Швейцарец согласился, что это нелегко, но — она настаивала, посулила двойную, тройную плату, с горя ломала руки, и возница не устоял. Да и как ослушаешься госпожу Хербранд? Она небось не простая дама. И она уехала. Неужто мы не слышали карету? И правда — мы слышали стук колес.
Мы стояли, как три фокстерьера подле лисьей норы.
Я не сомневался, что ее спугнул один вид старого еврея. Он же злой чародей, дьявол, джинн, каким-то образом получивший власть над душой прекрасной женщины. На миг я пришел в отчаяние, что не могу его убить. Но тут не обошлось вы без переполоха, и мне вы помешали. Итак, ничего иного не оставалось, как следовать за нею и защитить ее против него. При этой мысли сердце мое встрепенулось как жаворонок.
Нелегко было раздобыть карету, но все труды преодолел барон, выказав незаурядную энергию и ловкость. Я видел, что обоих моих товарищей, не подозревавших о собственном моем интересе, удивляла моя пылкость. Барон, приписывая ее моему опьянению, снисходил к добровольному свидетелю его подвигов. Пилот счел мое рвение доказательством дружбы. Оставаясь немым от потрясения, покуда мы уговаривали ямщика, он затем силился произнесть благодарственную речь.
— Пошел ты к черту, Пилот, — сказал я. И он довольствовался крепким пожатием моей руки.
Наконец за большую плату мы уломали ямщика, и все трое отправились в монастырь.
Ветер бушевал сильнее прежнего, всю дорогу замело.
Карета наша, соответственно, продвигалась рывками, то и дело увязая в снегу. Мы сидели по углам. С тех пор как очутились в душной карете, оконца которой почти тотчас залепило снегом, мы уже не разговаривали. Каждый из нас, я уверен, мечтал о том, чтобы спутники его оба погибли в пути. Меня, однако же, скоро так захватила мысль о том, что я снова увижу Олаллу, что весь внешний мир для меня канул в бездну, исчез.
Дорога все время шла вверх. Мне представлялось, что мы поднимаемся к небесам. Мое небо, если бы мне тогда дали выбрать, было бы то же. Озаренное яркой луной, исхлестанное бешеным ветром.

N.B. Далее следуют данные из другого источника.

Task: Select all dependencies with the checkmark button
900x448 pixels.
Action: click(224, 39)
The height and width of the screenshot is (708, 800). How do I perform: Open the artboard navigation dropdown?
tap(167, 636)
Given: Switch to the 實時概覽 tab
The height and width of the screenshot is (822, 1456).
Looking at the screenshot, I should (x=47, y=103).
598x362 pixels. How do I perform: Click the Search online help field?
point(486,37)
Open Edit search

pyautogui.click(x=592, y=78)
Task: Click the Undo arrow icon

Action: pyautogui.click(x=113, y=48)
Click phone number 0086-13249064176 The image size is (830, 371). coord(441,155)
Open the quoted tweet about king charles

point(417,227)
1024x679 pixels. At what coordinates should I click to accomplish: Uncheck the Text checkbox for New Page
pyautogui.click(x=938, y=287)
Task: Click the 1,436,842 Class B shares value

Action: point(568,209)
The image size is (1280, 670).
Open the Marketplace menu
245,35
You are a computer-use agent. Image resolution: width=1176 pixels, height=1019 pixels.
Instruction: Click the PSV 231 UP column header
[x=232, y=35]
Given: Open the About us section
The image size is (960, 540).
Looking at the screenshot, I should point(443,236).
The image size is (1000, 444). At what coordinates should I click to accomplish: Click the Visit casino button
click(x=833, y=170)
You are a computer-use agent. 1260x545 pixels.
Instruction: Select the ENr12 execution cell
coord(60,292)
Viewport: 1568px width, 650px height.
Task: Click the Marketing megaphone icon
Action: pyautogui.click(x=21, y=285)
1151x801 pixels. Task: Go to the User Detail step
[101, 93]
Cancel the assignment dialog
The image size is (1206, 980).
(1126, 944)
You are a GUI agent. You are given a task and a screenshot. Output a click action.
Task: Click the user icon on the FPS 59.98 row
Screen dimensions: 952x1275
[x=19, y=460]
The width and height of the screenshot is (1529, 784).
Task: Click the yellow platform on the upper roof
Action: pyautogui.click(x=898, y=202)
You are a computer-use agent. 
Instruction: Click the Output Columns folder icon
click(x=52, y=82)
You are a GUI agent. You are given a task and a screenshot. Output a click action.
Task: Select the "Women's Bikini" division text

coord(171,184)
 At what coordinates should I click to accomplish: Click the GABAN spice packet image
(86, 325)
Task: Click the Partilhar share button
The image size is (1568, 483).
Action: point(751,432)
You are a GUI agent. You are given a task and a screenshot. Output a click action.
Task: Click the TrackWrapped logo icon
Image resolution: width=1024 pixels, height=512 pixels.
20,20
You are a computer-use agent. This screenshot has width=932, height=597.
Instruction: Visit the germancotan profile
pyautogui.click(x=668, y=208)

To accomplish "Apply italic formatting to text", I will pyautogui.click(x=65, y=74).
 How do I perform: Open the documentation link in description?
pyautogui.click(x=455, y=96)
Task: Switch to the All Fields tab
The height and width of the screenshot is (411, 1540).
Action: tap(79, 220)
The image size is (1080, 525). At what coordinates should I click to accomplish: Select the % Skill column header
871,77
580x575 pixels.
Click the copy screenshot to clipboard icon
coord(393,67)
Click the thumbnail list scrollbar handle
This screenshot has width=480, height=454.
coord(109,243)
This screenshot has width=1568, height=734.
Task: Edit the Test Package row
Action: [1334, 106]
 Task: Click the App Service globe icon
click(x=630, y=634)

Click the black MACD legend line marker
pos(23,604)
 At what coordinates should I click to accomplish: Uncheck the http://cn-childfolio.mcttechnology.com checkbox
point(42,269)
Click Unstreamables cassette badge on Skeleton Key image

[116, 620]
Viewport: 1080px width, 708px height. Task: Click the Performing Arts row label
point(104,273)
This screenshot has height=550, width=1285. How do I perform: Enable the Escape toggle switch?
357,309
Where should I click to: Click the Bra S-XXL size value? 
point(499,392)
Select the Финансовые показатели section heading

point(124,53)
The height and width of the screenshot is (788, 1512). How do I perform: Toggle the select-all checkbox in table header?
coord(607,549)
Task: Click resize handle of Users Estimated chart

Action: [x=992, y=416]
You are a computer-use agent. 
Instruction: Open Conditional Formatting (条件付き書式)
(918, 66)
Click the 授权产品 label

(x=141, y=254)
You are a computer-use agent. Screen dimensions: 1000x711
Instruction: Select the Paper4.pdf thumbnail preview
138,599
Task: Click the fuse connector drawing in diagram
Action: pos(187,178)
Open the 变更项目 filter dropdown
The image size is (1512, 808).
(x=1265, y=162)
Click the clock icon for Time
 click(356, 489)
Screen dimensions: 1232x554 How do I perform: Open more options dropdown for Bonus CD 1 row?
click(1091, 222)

Меж тем дорога становилась все круче, все гуще валил снег. Ямщик на облучке не видел впереди себя дальше, чем на несколько шагов. Вдруг карета как-то особенно страшно дернулась и стала. Ямщик слез с облучка, рванул настежь дверь, впуская свистящий снег и ветер. Тулуп его был весь белый от снега. Перекрывая бурю, он бешено прокричал, что мы застряли в сугробе и нам отсюда не выбраться.
Мы держали недолгий совет. В сущности, решать было нечего, ни один из нас не собирался возвращаться. Мы вышли из кареты, подняли воротники и, согнувшись надвое, как старцы, продолжали свой путь.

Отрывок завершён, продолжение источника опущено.